━━━━━ Texto de estudo

Uma terceira recomendação para as indústrias químicas e petroquímicas é se evitar as emissões para a atmosfera provenientes da queima em flare. A Cetesb considera melhor prática usar essa técnica apenas por motivos de segurança ou em condições operacionais que não sejam de rotina, por exemplo em partidas e paradas de unidades produtivas, e mesmo assim apenas seguindo requisitos de monitoramento de vazão, temperatura e concentração de gases, além de criteriosa avaliação da capacidade instalada do flare.

Dos carros – Pelo lado da poluição de fontes móveis, mais grave por atingir justamente as regiões de população adensada, a preocupação da Cetesb é a de que, mesmo com os programas federais que obrigam veículos e motocicletas a adotarem de forma gradativa tecnologias mais rigorosas de controle de emissões, o aumento da frota e os maiores congestionamentos acabem diminuindo esses avanços. O Programa de Controle de Controle da Poluição do Ar por Veículos Automotores (Proconve) e o similar para motos, o Promot, estabelecem limites de emissão de poluentes desde a década de 80 e renovam sempre as exigências.

Química e Derivados - Aumento da frota de veículos piora a qualidade do ar nas cidades ©QD Foto: iStockPhoto
Aumento da frota de veículos piora a qualidade do ar nas cidades

Mesmo com esses receios, a expectativa futura do órgão ambiental é positiva, tendo em vista o uso crescente de combustíveis fósseis mais eficientes e biocombustíveis e os novos limites de emissão mais restritivos para as frotas de veículos novos e pesados a partir de 2022.

Para controlar o ozônio na região metropolitana de São Paulo, a Cetesb indica a necessidade de mais atenção com os compostos orgânicos voláteis (COVs) e óxidos de nitrogênio (NOx ), precursores principais da formação do poluente, e alerta que novas fases do Proconve vão incluir mais restrições para as emissões de NOx e COVs.

O agravante da poluição provocada pelos processos fotoquímicos, aliás, vai além do ozônio, já que eles geram também outros oxidantes que formam aerossóis secundários, capazes de entrar profundamente no sistema respiratório. A preocupação crescente com os poluentes atmosféricos fizeram até, em nível nacional, o Conselho Nacional do Meio Ambiente (Conama) rever a Resolução 003/1990, com a Conama 491/2018, na qual houve redução significativa dos parâmetros de qualidade do ar, o que deve levar a impactos na regulação de emissões atmosféricas a médio prazo, na avaliação do coordenador da Abiquim, Mauro Machado Júnior.

━━━━━━━━━━
━━━━━ Informações exibidas

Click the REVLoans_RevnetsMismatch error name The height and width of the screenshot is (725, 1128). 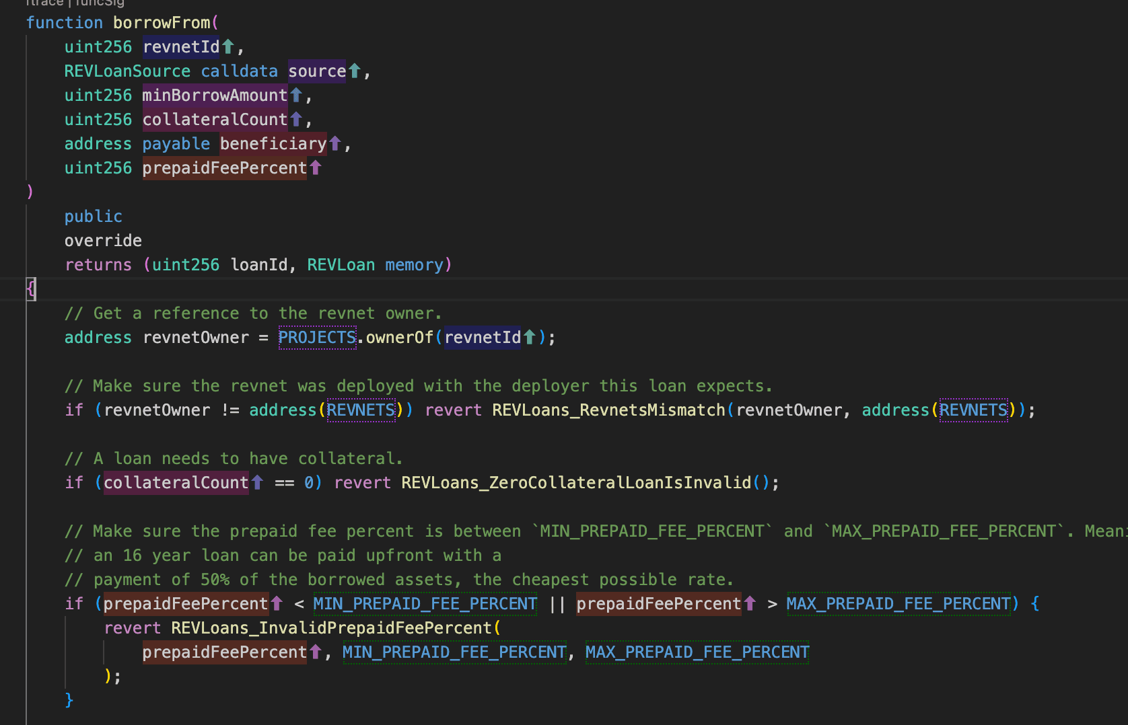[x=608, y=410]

━━━━━━━━━━
━━━━━ Informações exibidas

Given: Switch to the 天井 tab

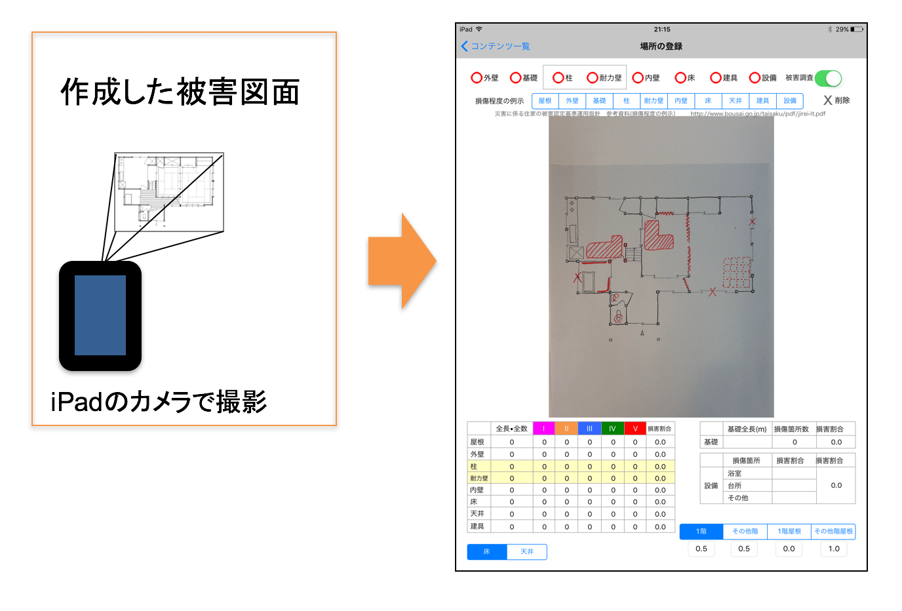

━━━━━━━━━━

* O que fazer *
No texto sobre poluição do ar, com qual resolução o Conama revisou a Resolução 003/1990?

* Solução abaixo *
Com a Conama 491/2018.